By far the most powerful BACRIM currently active is the Urabeños, who control a broad portfolio of criminal activities throughout much of the country. The FARC, meanwhile, entered into peace talks with the government in 2012, and finalized their disarmament in 2017. This has contributed to a major shakeup in the underworld as FARC units criminalize instead of reintegrating to society, and other organizations fight for control of the criminal interests vacated by the FARC.
Insurgencies, multiple former right-wing paramilitary groups and several smaller drug trafficking organizations alternately work in concert or fight against each other for control over what remains the most important production, depot, storage and embarkation points for illicit drugs and numerous other contraband. The most powerful of these groups are dissidents of the now-demobilized FARC and the still-active ELN rebel groups, as well as criminal-paramilitary hybrid groups known as the BACRIM such as the Rastrojos, the Oficina de Envigado and the Urabeños. There are also smaller, more localized criminal networks ranging from street gangs to rearmed paramilitaries across the country, and these often work in partnership with larger organizations.
In total, Colombia’s security forces — including the army, navy and air force, as well as the police force — have close to 500,000 members. Each branch has its own intelligence services that work closely with US and European counterparts sharing information and, at times, coordinating operations against organized criminal groups.
Colombia’s courts system is headed by four judicial organs: the Supreme Court, which has jurisdiction over civil and criminal law; the Council of State, which handles administrative law; the Constitutional Court; and the Superior Judicial Council, which serves as a court of appeal regarding jurisdictional conflicts between courts. Over the last decade, Colombia has gone through a massive judicial overhaul as it moved from the inquisitorial to the accusatory system, aided by the Justice Sector Reform Program (JSRP) directed by the United States Department of Justice. Nevertheless, the system remains hampered by corruption, inefficiency and impunity rates are sky high. A 2017 report by the Center for Studies on Impunity and Justice (Centro de Estudios sobre Impunidad y Justicia – CESIJ) found that Colombia has one of the worst impunity records in the world. The country also scored poorly in terms of ethics and corruption in the World Economic Forum’s 2016-2017 Global Competitiveness Report.

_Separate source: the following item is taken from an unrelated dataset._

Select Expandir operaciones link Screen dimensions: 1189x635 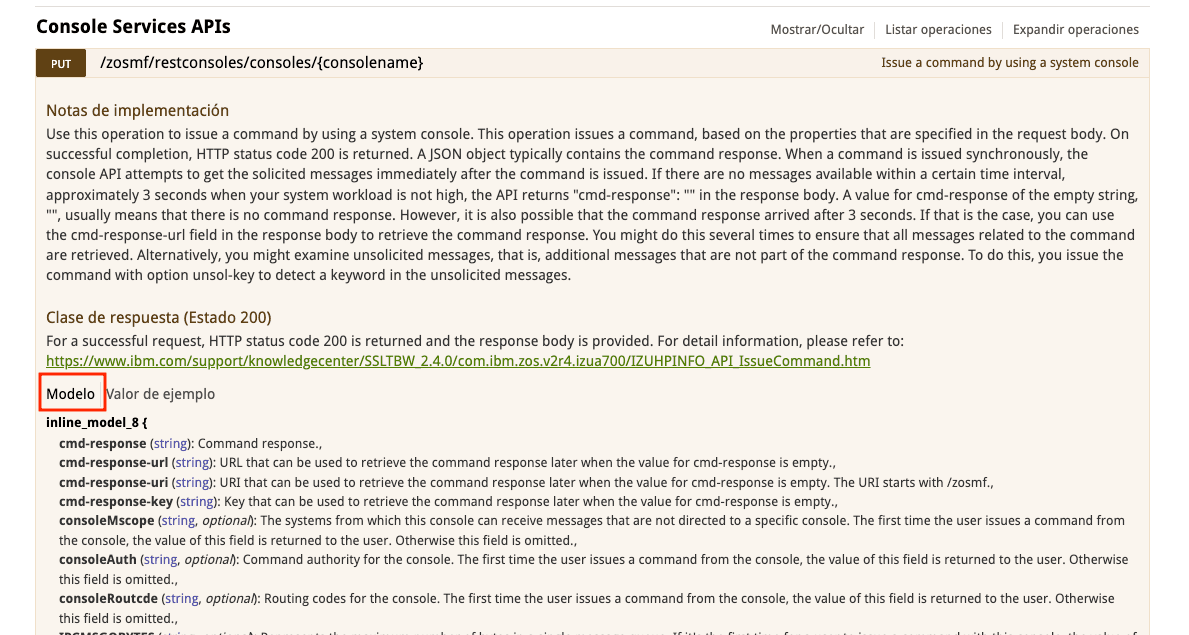1075,30
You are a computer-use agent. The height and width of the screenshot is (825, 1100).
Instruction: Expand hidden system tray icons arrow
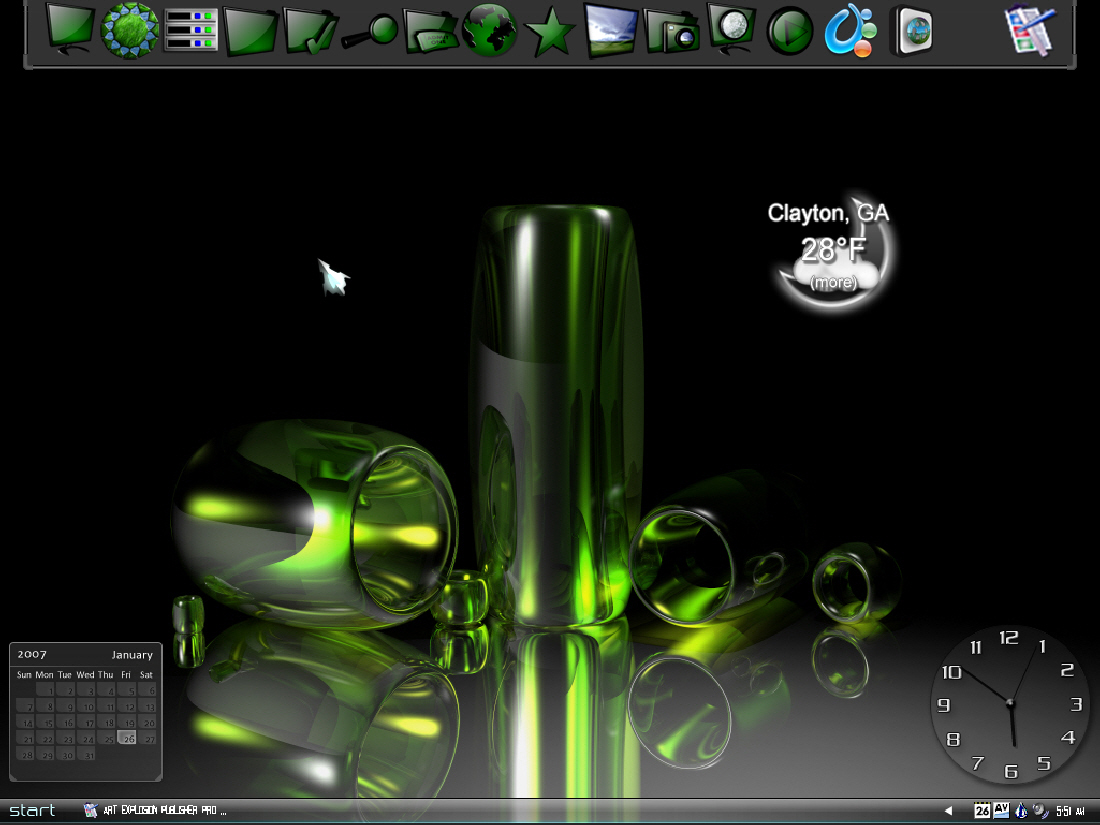coord(948,811)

Despite a raft of reforms and investments, including financial and logistical aid from the United States, Colombia’s prisons are overcrowded, crumbling and riddled with corruption and criminal economies. As of October 2017, the country’s penitentiaries are at 146 percent of their capacity, according to the International Centre for Prison Studies — a situation exacerbated by the fact over a third of inmates have yet to be convicted. This has led to appalling conditions and lack of access to basic services for inmates. Within Colombia’s prisons, illegal economies based on extortion and contraband thrive, although prisons are not directly run by criminal groups as in other countries. Colombia’s prison system is run by an independent body, the National Penitentiary and Prison Institute (Instituto Nacional Penitenciario y Carcelario – INPEC) that has been plagued by scandal and declared unfit for its purpose.